Yapılacak İş
Verilen metne göre aşağıdaki soruları yanıtlayın:
1. Mahmud Abbas yaklaşık kaç dakika konuştu?
2. TBMM Genel Kurulu'ndaki 'Filistin Özel Oturumu' kimin konuşmasıyla başladı?
3. Abbas kürsüye nasıl bir atkıyla çıktı?

Verilen Metin

TBMM Genel Kurulu’nda konuşan Filistin Devlet Başkanı Mahmud Abbas, Gazze’ye gideceğini açıklayarak İsrail işgalinin er ya da geç sona ereceğini söyledi. Yaklaşık 45 dakika konuşan Abbas, konuşmasında sık sık Türkiye’ye teşekkür etti.

Filistin Devlet Başkanı Mahmud Abbas, Türkiye Büyük Millet Meclisi (TBMM) Genel Kurulu’na hitap etti.

AKP’li Cumhurbaşkanı Erdoğan’ın ve bakanların da geldiği Genel Kurul salonunda bütün siyasi partilerden milletvekilleri yer aldı. TBMM Genel Kurulu’ndaki ‘Filistin Özel Oturumu’, Meclis Başkanı Numan Kurtulmuş’un konuşmasıyla başladı. Sonrasında kürsüye Filistin ve Türkiye bayraklarının yan yana yer aldığı bir atkıyla Mahmud Abbas çıktı.

Konuşmasında sık sık Türkiye’ye teşekkür eden Abbas, “Filistin’deki bütün kardeşlerimle birlikte Gazze’ye gitme kararı aldım. Bütün gücümle bunu gerçekleştireceğim. Bunun bedeli benim hayatım olsa da benim hayatım Gazze’deki bir çocuğun hayatından daha değerli değil. Ya zafer ya şehadet” dedi.

“ULUSLARARASI TOPLUM NASIL SESSİZ KALABİLİYOR?”

Kayıt Kümesi
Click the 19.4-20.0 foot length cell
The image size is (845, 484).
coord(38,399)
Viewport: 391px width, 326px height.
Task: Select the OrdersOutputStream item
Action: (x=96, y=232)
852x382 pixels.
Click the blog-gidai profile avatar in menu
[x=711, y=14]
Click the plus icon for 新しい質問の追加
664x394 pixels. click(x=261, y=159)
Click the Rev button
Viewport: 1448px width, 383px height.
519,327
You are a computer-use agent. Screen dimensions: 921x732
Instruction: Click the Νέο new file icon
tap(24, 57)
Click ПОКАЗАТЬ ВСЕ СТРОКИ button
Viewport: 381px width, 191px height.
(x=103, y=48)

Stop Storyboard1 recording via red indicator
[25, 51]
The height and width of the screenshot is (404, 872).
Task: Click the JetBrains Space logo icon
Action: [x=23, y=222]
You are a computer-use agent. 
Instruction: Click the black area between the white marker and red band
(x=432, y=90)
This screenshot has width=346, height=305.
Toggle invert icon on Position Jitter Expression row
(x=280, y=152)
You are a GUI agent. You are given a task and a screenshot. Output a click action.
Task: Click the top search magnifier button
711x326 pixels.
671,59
* * *
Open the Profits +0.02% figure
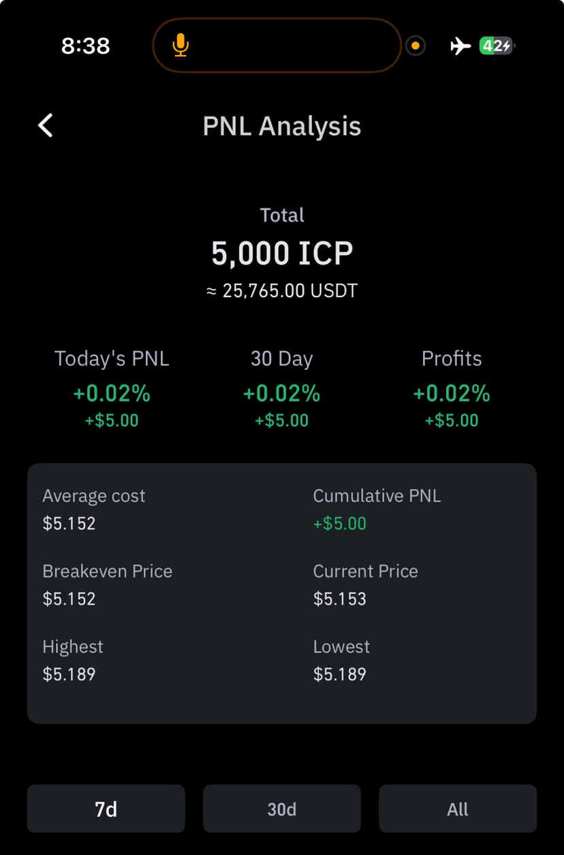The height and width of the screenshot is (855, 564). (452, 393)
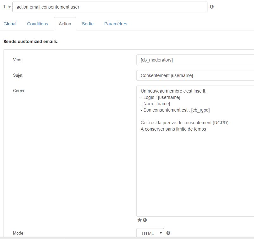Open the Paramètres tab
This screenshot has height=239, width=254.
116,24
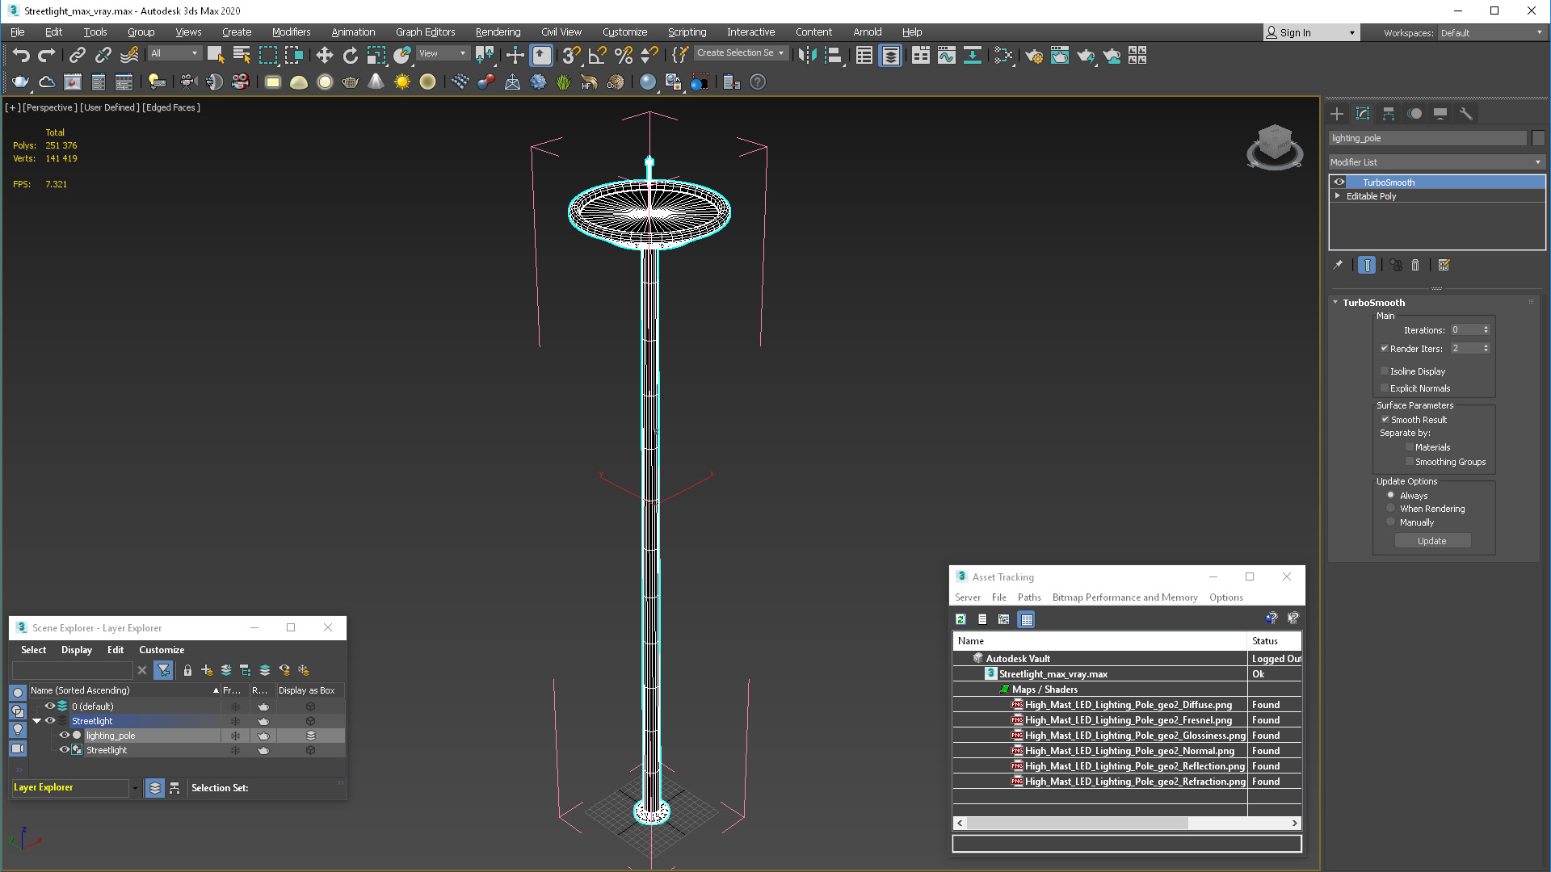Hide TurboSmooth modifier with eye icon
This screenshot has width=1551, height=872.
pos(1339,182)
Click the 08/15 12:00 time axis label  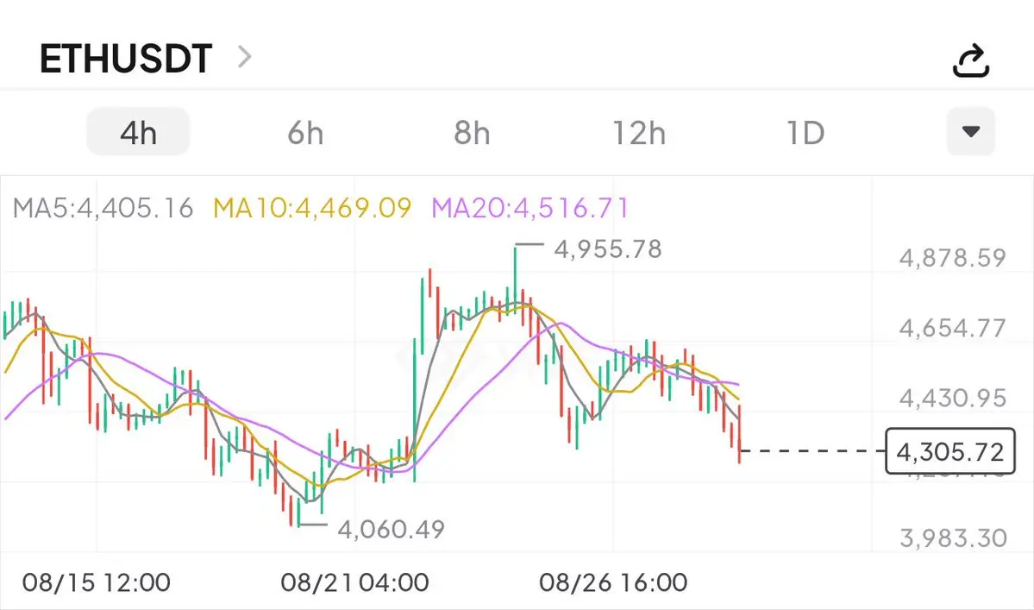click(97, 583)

Görevin Çözümü
1. Yaklaşık 45 dakika.
2. Meclis Başkanı Numan Kurtulmuş'un konuşmasıyla.
3. Filistin ve Türkiye bayraklarının yan yana yer aldığı bir atkıyla.